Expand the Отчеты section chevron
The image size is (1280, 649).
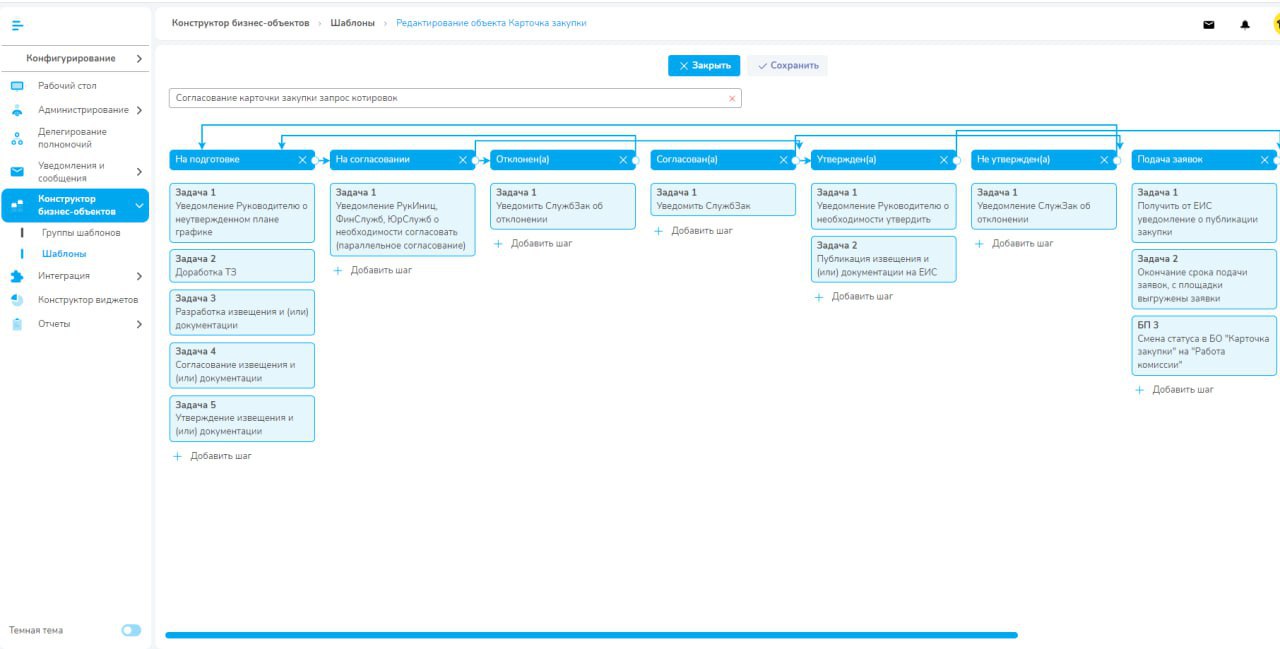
...
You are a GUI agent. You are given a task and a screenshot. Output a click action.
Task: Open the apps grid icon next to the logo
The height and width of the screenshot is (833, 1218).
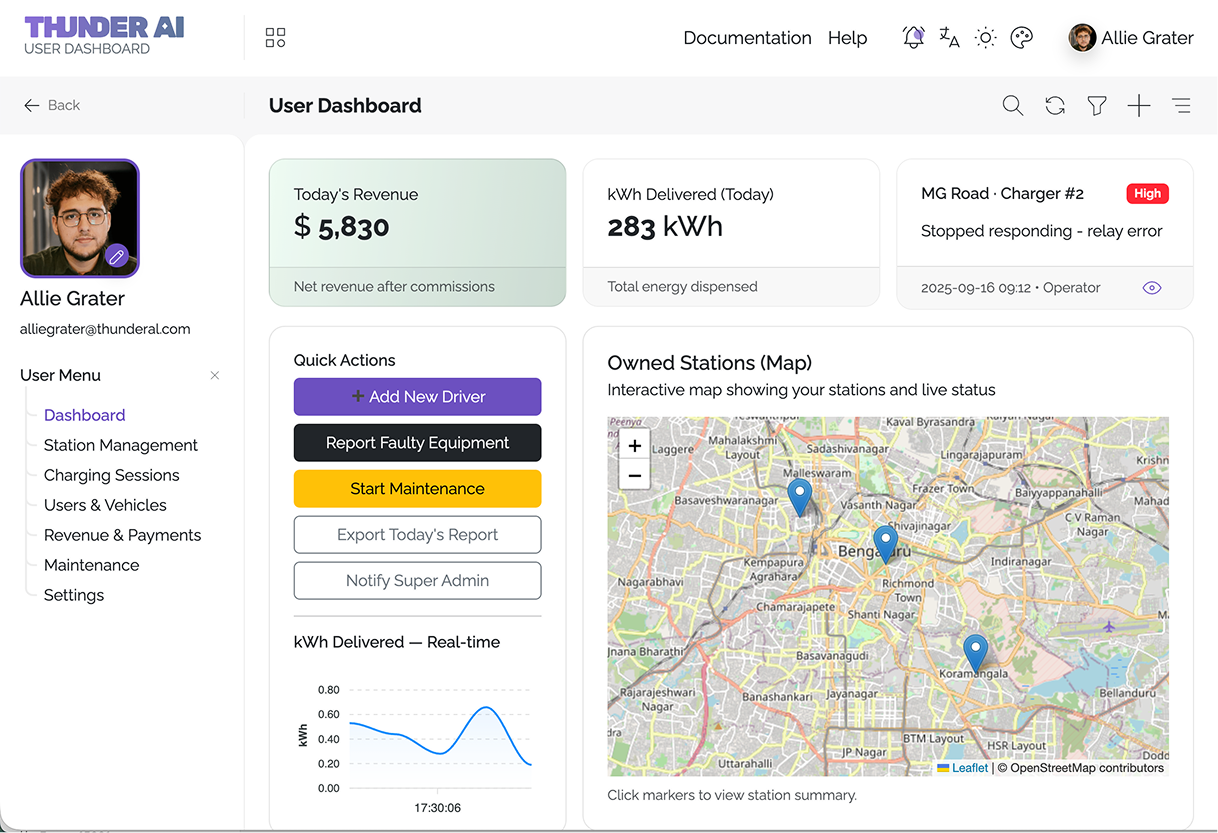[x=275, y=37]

» **Exercise aim**
Start with the line above that contains "Expand the Отчеты section chevron" and stop after the line that contains "The image size is (1280, 649).". Output those lines exactly, and only those.

» **Response to this exercise**
Expand the Отчеты section chevron
The image size is (1280, 649).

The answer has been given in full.